Problem to solve
Only the lines from the line with "Click the Content & Articles book icon" through the end of the records belong in your reply, copied exactly, with every picture left out.

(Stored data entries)

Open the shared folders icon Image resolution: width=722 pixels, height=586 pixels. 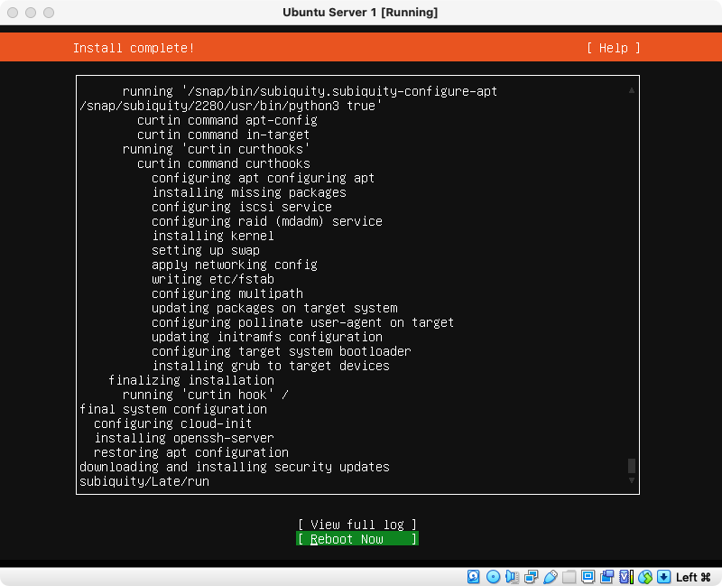click(569, 576)
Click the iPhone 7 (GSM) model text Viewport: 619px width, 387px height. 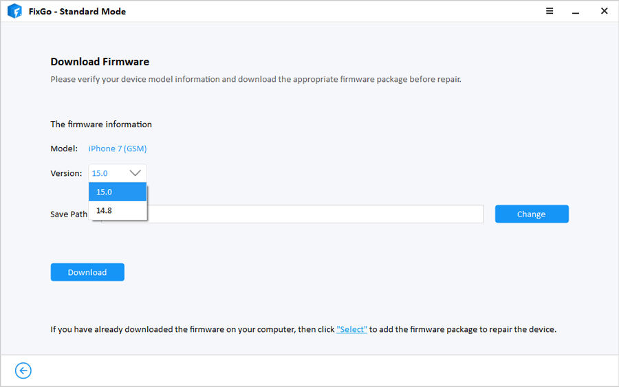118,148
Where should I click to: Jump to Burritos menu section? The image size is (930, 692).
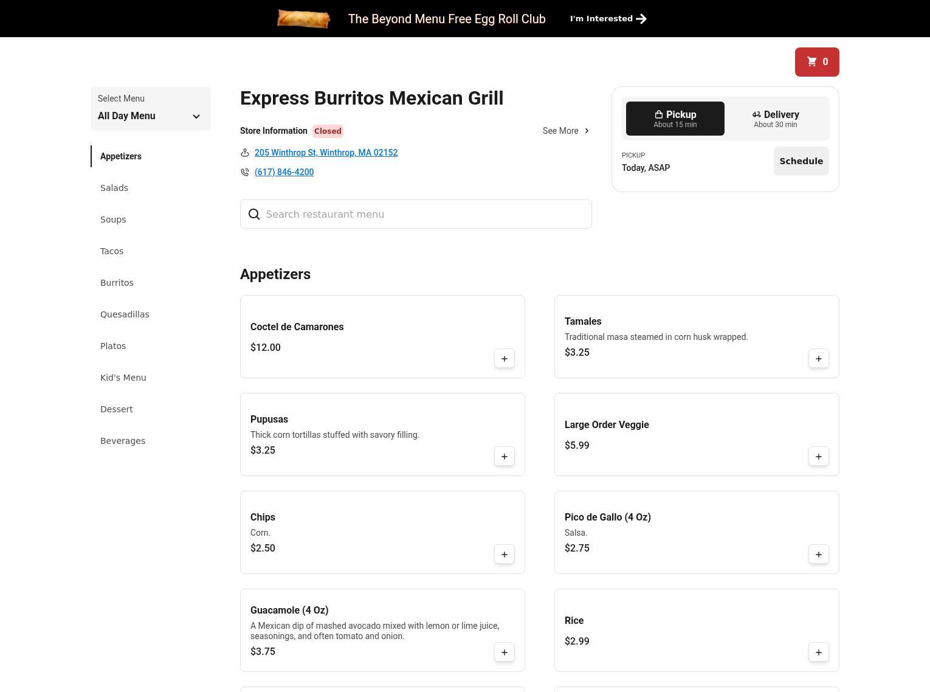(117, 283)
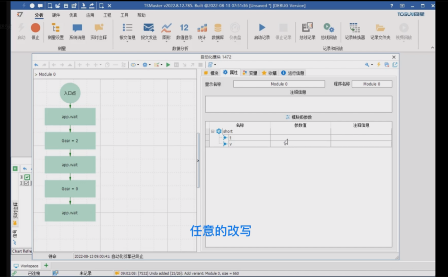The height and width of the screenshot is (277, 448).
Task: Toggle the green pause button on the left
Action: (15, 168)
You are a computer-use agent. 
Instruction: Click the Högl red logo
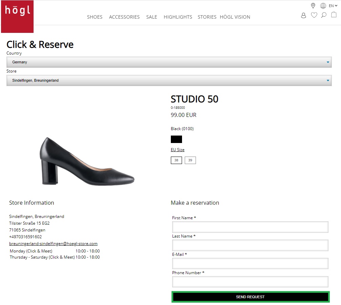pyautogui.click(x=17, y=16)
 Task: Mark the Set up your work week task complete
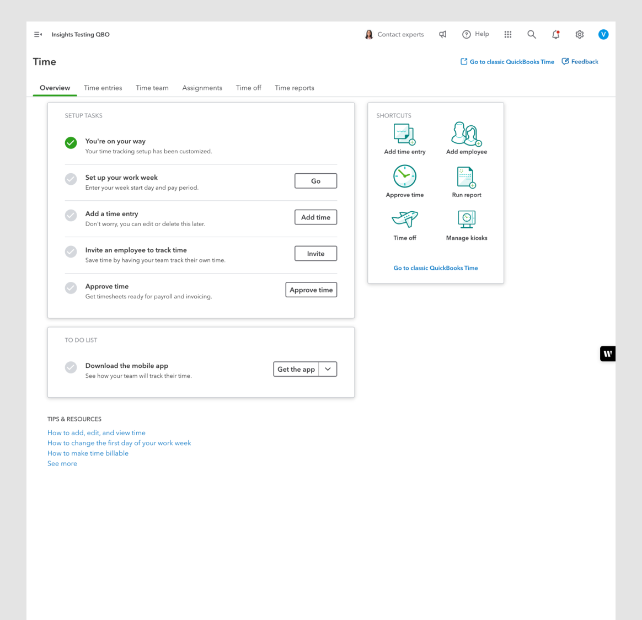pos(71,179)
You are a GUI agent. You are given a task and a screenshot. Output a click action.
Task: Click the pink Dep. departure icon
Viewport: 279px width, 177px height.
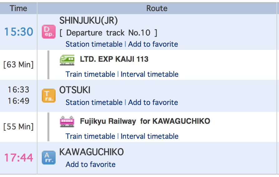48,32

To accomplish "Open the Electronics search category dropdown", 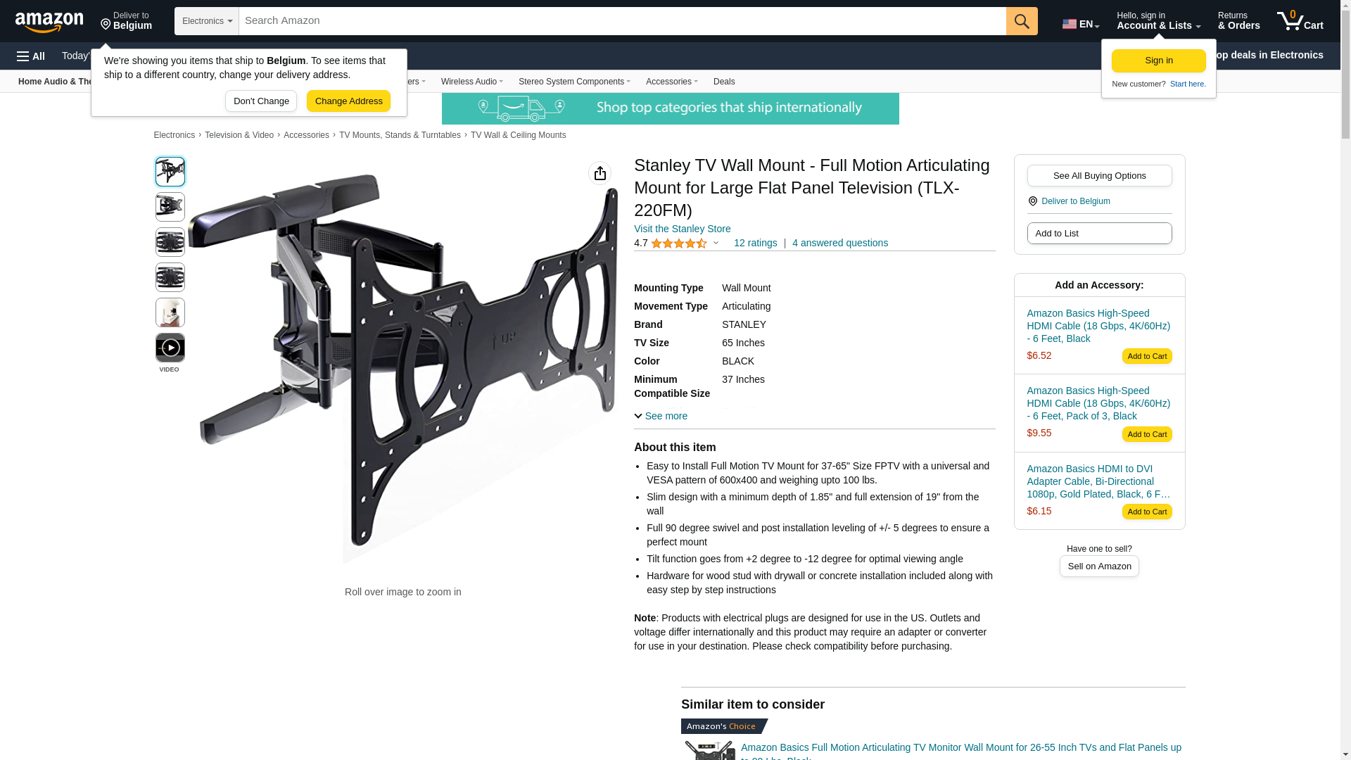I will click(207, 21).
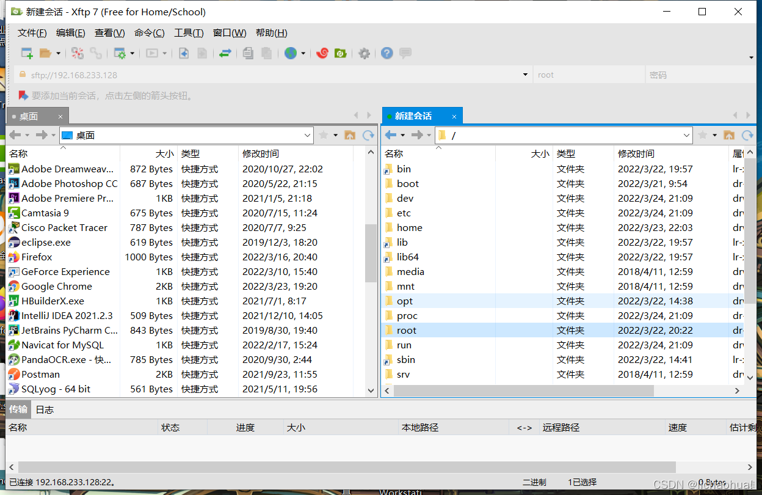Click the home folder icon above the remote panel

point(728,135)
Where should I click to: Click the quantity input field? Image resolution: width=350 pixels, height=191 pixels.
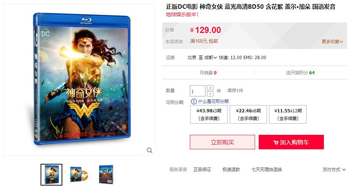click(197, 91)
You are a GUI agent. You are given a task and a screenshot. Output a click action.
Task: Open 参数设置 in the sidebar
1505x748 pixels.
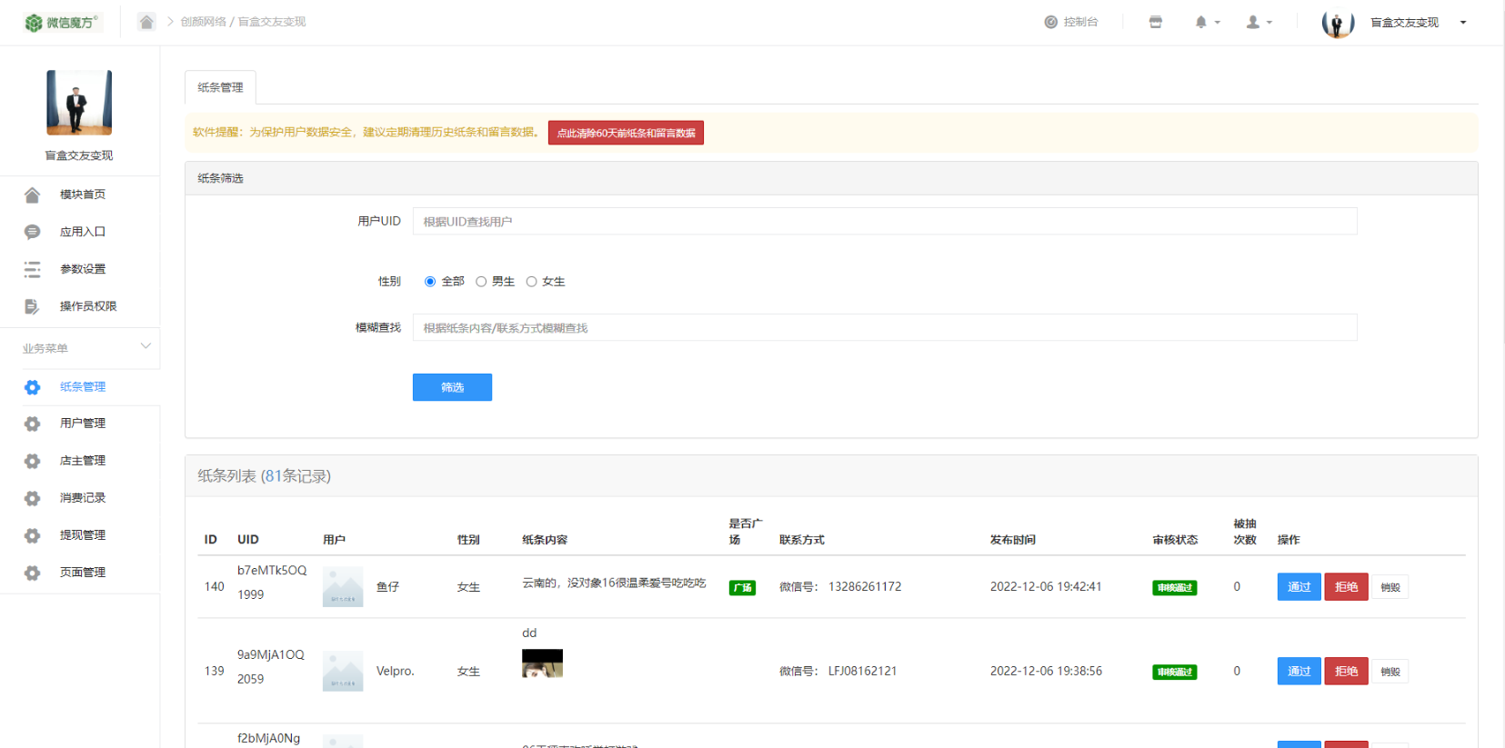(x=82, y=269)

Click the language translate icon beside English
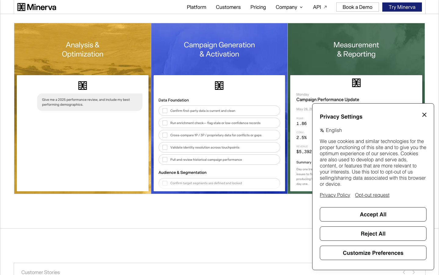tap(322, 130)
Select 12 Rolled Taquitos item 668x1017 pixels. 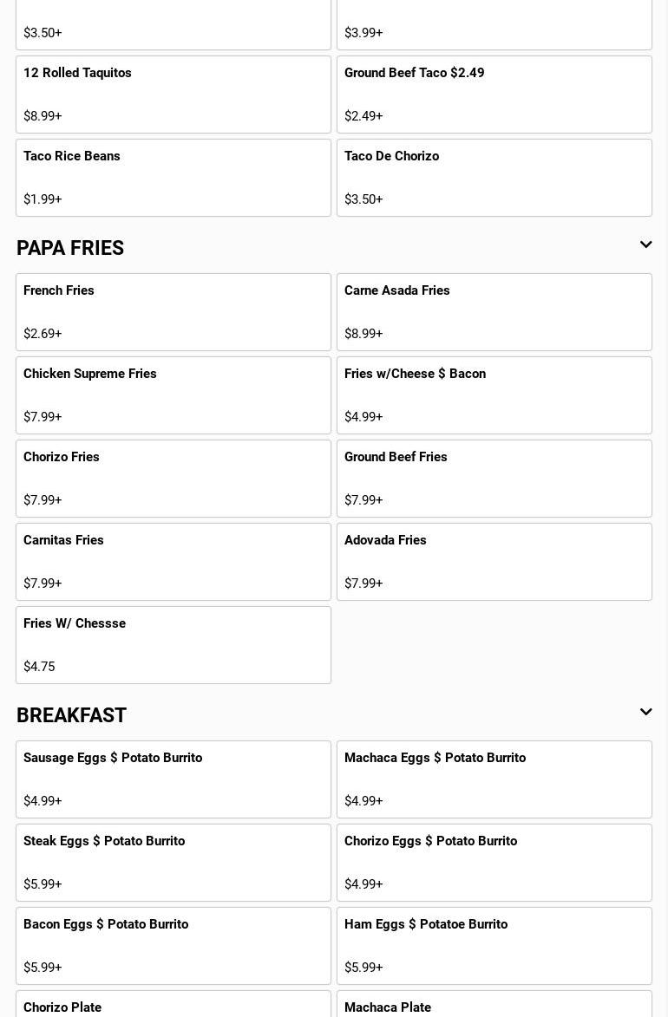[174, 95]
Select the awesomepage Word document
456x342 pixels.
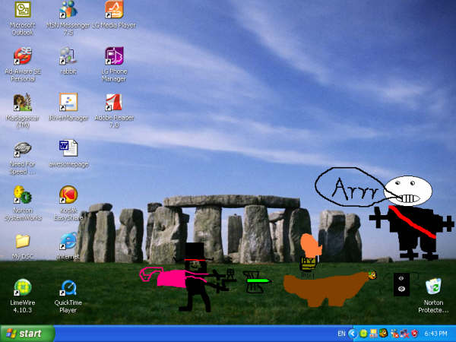tap(68, 148)
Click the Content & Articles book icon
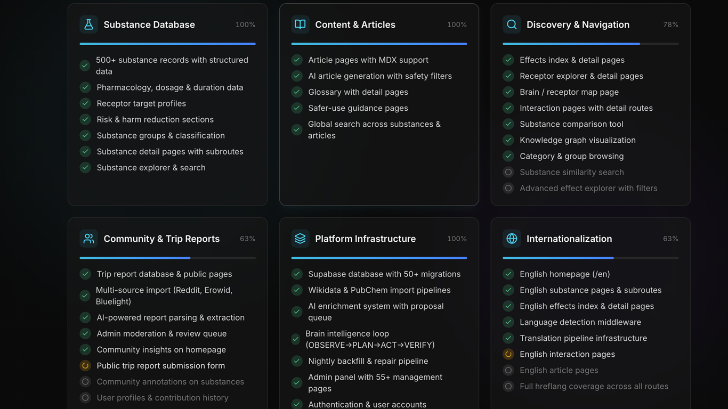The width and height of the screenshot is (728, 409). pos(300,24)
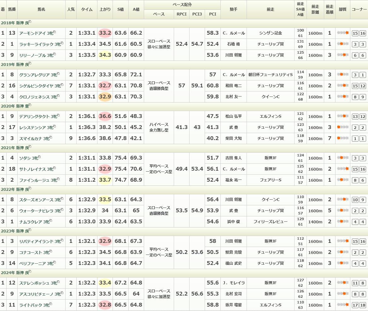Click the 上がり column header
This screenshot has width=368, height=311.
pyautogui.click(x=105, y=9)
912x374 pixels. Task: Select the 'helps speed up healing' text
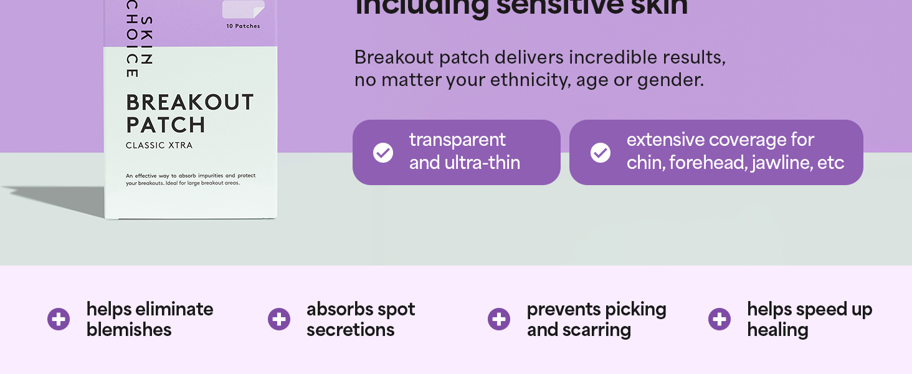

Output for this task
Click the Content & Articles book icon
The width and height of the screenshot is (728, 409). pos(300,24)
Click the 上がり column header
This screenshot has width=368, height=311.
pyautogui.click(x=105, y=9)
912x374 pixels. Task: Select the 'helps speed up healing' text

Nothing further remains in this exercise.